Data listing
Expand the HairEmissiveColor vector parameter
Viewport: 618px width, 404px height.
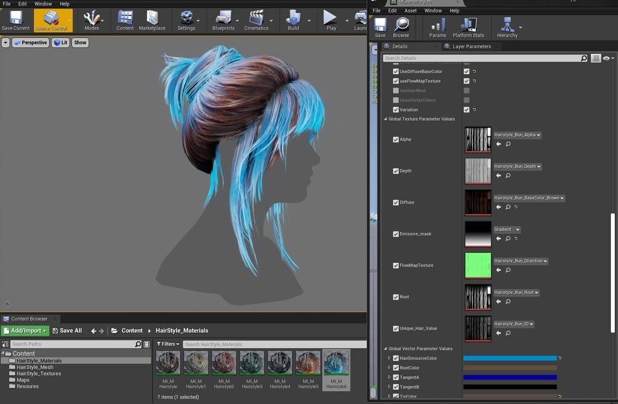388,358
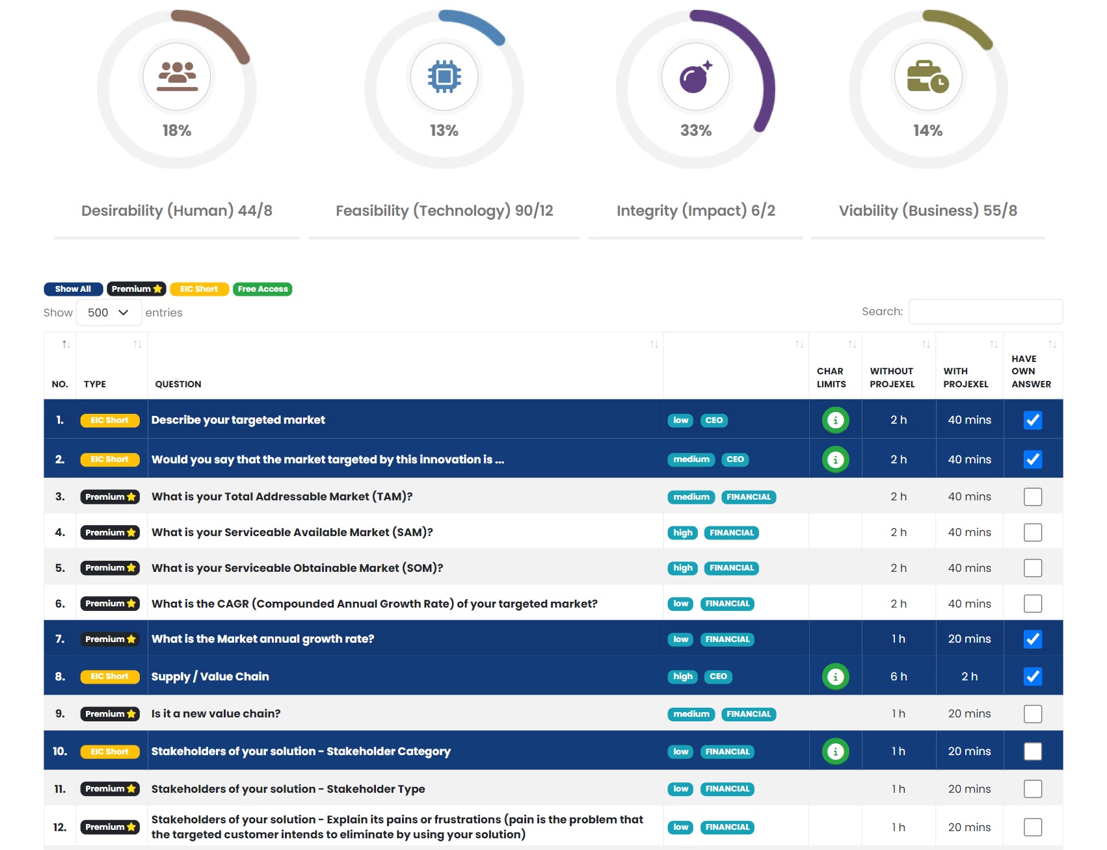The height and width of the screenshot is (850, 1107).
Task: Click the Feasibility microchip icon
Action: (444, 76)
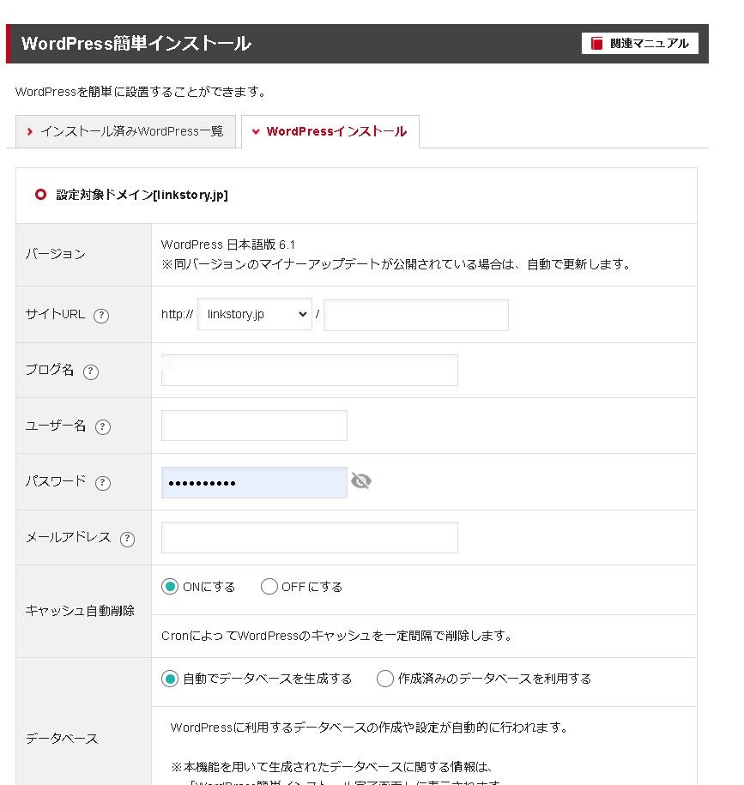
==
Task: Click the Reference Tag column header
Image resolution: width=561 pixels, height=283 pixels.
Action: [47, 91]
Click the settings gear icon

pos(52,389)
--
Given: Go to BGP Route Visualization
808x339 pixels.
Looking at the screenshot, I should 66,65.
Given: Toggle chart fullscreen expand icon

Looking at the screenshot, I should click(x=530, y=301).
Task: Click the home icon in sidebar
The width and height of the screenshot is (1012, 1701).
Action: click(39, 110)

GOAL> Rewrite the part that opens with the line containing "Task: Click the home icon in sidebar" and closes with the line containing "Action: click(39, 110)", changing "sidebar" to "side panel" and keeping everything else the same.

OUTPUT OF THE EXERCISE>
Task: Click the home icon in side panel
The width and height of the screenshot is (1012, 1701).
Action: click(39, 110)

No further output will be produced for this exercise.